====== DOCUMENT SEGMENT

You can revisit it later. With different positioning. With a different audience. With a better understanding of the problem. But continuing to invest when validation isn't there is expensive.

This isn't giving up. This is being honest about what the market is telling you.

The founders who win are the ones who can kill ideas ruthlessly. Who can look at validation signals and say: this isn't working yet. I'm moving on. Or I'm pivoting. Or I'm trying a different angle.

The founders who lose are the ones who ignore validation signals because they've already invested.

Validation requires honesty. Even when honesty is expensive.

What Good Validation Looks Like

Here's what you need to understand: you're not trying to prove the business will work. You can't. Nobody can.

You're trying to prove it's worth the next bet.

Good validation isn't 100% certainty. You never get that. Good validation is: "enough signal to justify the next £500 of investment."

Let's be concrete about what that looks like at each checkpoint.

At Checkpoint 1 (Interest Test):

You ran £50 in ads. You got three clicks. Three people filled in the form. That's signal. Three conversions from a £50 test is solid (that's a 6% conversion rate roughly, depending on cost per click).

This doesn't prove your business will work. It proves that the problem and solution you're describing resonate with some people. You're worth testing further.

Good validation at this stage means: "enough people are curious enough to give you their email." Not many. Just some. And importantly, it doesn't mean they'll pay. It just means they're interested.

At Checkpoint 2 (Sales Test):

You talked to ten people who showed interest. Seven said they'd pay for this right now. They suggested prices ranging from £150 to £500. Five of them are specific enough that you believe they're serious.

That's good validation. Not perfect. Not proof. But signal that a segment of your audience will actually trade money for your solution. That they're not just interested, they're motivated.

Bad validation at this stage looks like: you talk to ten people. One person says she'd maybe pay something. The other nine say "sounds interesting but I'm not sure I'd actually use it."

Good validation means: most people you talk to describe a real problem. Most people you talk to would actually pay. Most people you talk to can articulate why they'd pay.

At Checkpoint 3 (Math Test):

You need three numbers.

Customer acquisition cost: you spent £50 and got five paying customers. That's £10 per customer so far. It's a small sample. But it's your starting number.

Lifetime value: you're charging £200 upfront. Your service costs you £20 to deliver. That's £180 profit per customer. If the average customer stays for one year and you deliver the service multiple times (or sells them something else), your LTV might be £400 or £500. Not £180, because you're learning that customers buy more than once.

============

PROMPT 1: In the passage on startup validation, why might lifetime value be estimated at £400 or £500 rather than £180? Answer in one to three sentences.
PROMPT 2: Carry on writing the passage on startup validation, picking up right after its final sentence.
The lines that come after this passage are separate material.

====== ENTRIES

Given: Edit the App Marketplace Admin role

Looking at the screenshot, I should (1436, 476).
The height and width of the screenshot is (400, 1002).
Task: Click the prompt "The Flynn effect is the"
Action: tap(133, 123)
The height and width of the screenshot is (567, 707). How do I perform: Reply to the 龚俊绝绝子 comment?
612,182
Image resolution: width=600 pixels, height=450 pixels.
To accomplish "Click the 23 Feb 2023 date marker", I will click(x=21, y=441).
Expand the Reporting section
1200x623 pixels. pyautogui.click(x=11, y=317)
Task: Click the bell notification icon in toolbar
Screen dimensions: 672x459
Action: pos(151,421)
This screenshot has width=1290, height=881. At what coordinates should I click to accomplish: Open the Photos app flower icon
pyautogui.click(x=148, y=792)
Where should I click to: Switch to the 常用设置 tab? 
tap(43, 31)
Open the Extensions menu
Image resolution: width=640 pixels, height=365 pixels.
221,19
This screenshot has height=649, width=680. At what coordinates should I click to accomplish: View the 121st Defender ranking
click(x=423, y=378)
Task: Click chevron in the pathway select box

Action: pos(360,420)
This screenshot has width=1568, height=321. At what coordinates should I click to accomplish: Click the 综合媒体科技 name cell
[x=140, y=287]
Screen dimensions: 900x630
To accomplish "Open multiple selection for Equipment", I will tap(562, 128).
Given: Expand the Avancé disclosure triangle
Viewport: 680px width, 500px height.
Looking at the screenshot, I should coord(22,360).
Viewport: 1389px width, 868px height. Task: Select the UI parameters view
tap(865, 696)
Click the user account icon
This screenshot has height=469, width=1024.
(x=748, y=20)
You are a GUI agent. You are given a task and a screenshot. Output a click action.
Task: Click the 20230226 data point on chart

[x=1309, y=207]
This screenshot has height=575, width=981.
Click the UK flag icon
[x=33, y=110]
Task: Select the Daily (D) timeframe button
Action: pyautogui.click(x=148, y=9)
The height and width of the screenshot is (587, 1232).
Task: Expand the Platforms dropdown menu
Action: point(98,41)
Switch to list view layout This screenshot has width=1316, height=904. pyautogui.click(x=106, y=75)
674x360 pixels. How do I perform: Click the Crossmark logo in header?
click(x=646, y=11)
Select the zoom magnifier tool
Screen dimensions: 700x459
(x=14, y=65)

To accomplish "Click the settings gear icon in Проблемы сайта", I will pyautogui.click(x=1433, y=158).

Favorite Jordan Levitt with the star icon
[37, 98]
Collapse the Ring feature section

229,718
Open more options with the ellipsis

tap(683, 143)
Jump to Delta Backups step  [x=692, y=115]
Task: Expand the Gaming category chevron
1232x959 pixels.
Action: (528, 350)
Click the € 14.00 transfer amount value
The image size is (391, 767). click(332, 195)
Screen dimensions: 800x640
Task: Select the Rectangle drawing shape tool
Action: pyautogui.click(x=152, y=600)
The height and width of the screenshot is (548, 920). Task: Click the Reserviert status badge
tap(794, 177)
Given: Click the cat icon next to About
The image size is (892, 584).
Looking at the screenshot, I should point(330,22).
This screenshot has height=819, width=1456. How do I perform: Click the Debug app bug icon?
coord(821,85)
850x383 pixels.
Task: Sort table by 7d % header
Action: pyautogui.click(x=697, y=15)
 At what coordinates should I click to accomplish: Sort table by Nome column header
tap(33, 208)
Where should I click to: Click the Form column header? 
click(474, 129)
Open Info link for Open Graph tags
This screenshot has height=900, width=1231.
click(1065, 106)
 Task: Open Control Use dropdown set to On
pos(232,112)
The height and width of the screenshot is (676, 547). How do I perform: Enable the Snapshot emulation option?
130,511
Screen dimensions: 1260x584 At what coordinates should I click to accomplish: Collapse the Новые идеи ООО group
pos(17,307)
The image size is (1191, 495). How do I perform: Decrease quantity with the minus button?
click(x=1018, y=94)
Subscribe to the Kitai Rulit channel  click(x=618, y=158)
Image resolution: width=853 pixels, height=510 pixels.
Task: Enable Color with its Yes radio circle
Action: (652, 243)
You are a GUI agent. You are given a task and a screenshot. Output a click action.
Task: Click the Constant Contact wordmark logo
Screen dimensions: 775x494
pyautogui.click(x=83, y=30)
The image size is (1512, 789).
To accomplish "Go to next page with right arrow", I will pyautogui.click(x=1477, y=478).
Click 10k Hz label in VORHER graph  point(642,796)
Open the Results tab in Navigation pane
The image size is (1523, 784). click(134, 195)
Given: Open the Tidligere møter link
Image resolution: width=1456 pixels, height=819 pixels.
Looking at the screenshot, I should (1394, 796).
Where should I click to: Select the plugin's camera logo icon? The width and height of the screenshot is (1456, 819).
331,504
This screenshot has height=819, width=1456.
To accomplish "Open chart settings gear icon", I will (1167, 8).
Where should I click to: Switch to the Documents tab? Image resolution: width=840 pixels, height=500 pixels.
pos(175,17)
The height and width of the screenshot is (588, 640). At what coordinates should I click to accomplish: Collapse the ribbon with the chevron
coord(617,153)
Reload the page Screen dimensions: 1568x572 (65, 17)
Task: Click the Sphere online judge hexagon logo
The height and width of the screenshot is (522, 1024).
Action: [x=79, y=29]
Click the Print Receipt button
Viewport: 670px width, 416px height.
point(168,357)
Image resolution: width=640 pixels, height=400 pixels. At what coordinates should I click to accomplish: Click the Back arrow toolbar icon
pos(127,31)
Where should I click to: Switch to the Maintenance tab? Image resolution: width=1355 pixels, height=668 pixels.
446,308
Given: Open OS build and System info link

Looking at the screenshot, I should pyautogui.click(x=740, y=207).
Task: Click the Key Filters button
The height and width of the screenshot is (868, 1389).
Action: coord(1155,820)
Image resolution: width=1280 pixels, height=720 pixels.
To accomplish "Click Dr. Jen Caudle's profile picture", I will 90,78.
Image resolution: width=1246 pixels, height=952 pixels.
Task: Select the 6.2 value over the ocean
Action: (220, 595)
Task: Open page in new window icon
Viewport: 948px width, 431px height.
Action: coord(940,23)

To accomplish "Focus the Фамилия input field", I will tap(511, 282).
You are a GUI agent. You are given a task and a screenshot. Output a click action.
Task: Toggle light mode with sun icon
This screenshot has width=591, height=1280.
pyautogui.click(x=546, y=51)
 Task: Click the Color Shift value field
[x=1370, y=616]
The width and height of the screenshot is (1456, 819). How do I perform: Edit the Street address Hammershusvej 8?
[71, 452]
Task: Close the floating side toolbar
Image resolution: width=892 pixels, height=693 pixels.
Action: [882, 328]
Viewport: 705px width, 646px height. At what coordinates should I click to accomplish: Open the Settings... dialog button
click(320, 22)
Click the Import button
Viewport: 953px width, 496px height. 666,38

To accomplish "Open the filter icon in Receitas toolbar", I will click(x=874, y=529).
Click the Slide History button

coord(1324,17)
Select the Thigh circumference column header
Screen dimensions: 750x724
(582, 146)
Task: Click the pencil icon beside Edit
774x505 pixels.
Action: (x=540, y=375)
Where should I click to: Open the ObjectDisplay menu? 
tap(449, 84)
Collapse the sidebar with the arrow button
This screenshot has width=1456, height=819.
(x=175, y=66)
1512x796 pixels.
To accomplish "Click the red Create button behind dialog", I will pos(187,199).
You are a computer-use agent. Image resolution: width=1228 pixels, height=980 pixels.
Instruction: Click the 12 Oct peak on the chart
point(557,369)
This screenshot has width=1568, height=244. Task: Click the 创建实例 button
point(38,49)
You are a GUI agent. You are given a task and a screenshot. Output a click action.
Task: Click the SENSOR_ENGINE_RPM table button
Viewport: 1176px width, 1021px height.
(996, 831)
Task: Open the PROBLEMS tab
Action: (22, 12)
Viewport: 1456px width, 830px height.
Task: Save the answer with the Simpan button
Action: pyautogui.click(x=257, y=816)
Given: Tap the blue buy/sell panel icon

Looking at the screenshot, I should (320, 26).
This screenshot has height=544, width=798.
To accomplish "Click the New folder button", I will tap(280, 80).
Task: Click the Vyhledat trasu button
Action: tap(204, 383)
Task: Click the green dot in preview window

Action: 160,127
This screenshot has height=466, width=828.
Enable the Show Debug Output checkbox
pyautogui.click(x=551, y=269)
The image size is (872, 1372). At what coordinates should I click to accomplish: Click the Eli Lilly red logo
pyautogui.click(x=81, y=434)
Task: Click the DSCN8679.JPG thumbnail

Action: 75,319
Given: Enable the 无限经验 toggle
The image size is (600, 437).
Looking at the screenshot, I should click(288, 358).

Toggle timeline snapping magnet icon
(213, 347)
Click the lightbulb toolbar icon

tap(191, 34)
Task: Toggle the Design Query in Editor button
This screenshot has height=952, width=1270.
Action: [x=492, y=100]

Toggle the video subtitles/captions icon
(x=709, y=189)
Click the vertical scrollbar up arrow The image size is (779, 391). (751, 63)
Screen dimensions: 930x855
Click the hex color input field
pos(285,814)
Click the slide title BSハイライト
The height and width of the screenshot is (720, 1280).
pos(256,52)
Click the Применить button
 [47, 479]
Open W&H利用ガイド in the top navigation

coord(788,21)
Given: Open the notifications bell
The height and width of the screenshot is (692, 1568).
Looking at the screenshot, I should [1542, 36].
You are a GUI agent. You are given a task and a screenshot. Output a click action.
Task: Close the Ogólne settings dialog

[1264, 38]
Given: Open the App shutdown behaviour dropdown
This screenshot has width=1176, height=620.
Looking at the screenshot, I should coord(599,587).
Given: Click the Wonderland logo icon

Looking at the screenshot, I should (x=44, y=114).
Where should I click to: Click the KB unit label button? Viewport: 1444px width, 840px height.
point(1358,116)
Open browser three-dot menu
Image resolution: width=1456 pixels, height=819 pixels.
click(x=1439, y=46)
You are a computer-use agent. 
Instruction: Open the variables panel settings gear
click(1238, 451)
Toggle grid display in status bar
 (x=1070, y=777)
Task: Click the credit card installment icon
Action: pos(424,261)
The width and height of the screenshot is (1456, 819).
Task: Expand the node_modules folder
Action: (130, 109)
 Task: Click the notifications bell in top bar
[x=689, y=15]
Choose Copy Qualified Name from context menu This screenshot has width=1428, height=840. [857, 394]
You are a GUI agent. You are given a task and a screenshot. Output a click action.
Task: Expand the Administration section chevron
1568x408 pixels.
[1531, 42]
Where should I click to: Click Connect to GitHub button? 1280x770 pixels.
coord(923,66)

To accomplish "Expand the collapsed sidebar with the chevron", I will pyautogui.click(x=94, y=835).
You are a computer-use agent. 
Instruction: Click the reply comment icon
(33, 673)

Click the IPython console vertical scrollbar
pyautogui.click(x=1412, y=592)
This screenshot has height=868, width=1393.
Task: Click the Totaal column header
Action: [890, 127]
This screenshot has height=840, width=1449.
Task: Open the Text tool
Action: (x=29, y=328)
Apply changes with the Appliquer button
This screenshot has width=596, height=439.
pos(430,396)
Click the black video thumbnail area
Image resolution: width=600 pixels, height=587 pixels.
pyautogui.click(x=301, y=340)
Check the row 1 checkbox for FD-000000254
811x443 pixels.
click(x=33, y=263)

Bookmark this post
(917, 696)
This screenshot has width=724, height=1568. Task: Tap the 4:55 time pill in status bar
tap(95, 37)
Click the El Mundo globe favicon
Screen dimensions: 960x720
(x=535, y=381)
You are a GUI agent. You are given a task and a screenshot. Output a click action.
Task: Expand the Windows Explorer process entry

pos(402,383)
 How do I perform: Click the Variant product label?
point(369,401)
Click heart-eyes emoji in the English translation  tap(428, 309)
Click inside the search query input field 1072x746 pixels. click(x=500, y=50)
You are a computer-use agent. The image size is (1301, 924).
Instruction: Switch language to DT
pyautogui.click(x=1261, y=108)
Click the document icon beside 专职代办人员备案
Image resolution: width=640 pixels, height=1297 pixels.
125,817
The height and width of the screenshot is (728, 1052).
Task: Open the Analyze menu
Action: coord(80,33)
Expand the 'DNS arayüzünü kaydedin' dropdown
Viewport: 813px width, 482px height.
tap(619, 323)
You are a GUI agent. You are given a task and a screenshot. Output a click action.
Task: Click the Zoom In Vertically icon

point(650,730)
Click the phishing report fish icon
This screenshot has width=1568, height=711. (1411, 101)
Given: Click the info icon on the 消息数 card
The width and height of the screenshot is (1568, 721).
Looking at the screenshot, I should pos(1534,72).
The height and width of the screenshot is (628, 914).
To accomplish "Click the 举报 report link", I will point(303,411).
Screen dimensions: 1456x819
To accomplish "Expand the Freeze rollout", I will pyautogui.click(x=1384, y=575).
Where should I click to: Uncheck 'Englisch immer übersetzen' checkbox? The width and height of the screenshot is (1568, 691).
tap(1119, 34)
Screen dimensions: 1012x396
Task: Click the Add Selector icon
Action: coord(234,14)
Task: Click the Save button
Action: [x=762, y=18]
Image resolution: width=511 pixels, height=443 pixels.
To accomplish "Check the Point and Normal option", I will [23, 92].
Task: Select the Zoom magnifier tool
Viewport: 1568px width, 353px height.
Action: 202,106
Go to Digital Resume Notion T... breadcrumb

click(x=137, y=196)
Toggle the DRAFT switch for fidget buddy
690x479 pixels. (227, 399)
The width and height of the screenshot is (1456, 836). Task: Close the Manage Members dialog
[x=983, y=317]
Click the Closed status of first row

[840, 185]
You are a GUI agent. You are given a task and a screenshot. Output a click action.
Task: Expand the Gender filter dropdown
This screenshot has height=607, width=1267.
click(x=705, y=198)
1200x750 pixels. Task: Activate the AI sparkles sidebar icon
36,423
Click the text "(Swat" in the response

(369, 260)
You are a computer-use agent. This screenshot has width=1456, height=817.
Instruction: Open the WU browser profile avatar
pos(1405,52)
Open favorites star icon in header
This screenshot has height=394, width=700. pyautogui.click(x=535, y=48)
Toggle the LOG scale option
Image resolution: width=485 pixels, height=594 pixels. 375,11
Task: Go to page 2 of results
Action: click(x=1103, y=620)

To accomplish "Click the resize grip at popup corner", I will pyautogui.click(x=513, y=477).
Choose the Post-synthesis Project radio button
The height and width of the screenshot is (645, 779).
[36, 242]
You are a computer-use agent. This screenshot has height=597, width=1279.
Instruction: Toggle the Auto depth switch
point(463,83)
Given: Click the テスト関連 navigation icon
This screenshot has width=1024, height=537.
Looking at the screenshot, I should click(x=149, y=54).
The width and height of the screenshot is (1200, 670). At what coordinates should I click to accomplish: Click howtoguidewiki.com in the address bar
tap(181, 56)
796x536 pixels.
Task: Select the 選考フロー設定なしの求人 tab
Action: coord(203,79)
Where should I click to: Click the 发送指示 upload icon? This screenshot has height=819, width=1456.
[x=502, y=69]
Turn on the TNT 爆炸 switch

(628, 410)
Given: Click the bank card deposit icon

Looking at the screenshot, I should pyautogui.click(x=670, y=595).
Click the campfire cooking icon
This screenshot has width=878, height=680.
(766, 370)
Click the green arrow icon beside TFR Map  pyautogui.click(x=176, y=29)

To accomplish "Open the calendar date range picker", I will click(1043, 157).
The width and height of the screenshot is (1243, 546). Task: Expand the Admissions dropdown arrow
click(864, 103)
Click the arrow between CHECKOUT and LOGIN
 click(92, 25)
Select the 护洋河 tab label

============

TASK RESULT 1: £180 is the profit from a single £200 sale once the £20 delivery cost is taken out. The estimate rises to £400 or £500 because customers are found to buy more than once. An average customer who stays for a year may receive the service several times or buy something else.

TASK RESULT 2:
The ratio: if your LTV is £400 and your CAC is £10, you have a ratio of 40:1. That's incredible. That's more than the 3:1 baseline. That's signal to scale.

But here's the thing: those numbers are fragile. Your CAC might go up as you buy more ads. Your LTV might go down if people don't buy as much as you hoped. So you don't scale hard yet. You scale gradually. You hit £100 in spending and see if the ratio holds.

Good validation at this stage means: "the math works on the data I have, even if it's limited, and I believe it will hold when I test further."

Bad validation means: "the math only works if everything goes perfectly."

The Validation Cycle

Here's what good validation looks like over time.

Month 1: £50 test. You get interested people. You confirm there's a signal.

Month 2: £200 in ads. You talk to people who convert. You're learning about their pain points.

Month 3: You've talked to thirty people. Twenty of them would pay. You've done three pilot deals. The math works if you acquire customers at current cost.

Month 4: You've refined the offer based on what you learned. You run another £200 test. Conversion is better than month 1.

Month 5: You've done ten paid deals. Revenue is happening. The model is repeating.

At each stage, you're answering the question: is this worth the next bet. Not: will this be a £10m business. Just: is this worth another £500.

Yes. Run the next test. No. Stop or pivot. The discipline is asking the question at every stage.

This is how you avoid the sunk cost trap. At every stage, you're making a small bet. £50. £200. £500. If it doesn't work, you've spent £500. That's not a failure. That's information.

The Permission This Gives You

Validation is permission to stop wasting time on ideas that don't have signal.

Most businesses don't fail because the founder didn't work hard enough. They fail because the founder worked hard on the wrong idea, for the wrong people, at the wrong time.

Validation isn't a phase you complete in month one. It's a discipline you maintain for the life of the business.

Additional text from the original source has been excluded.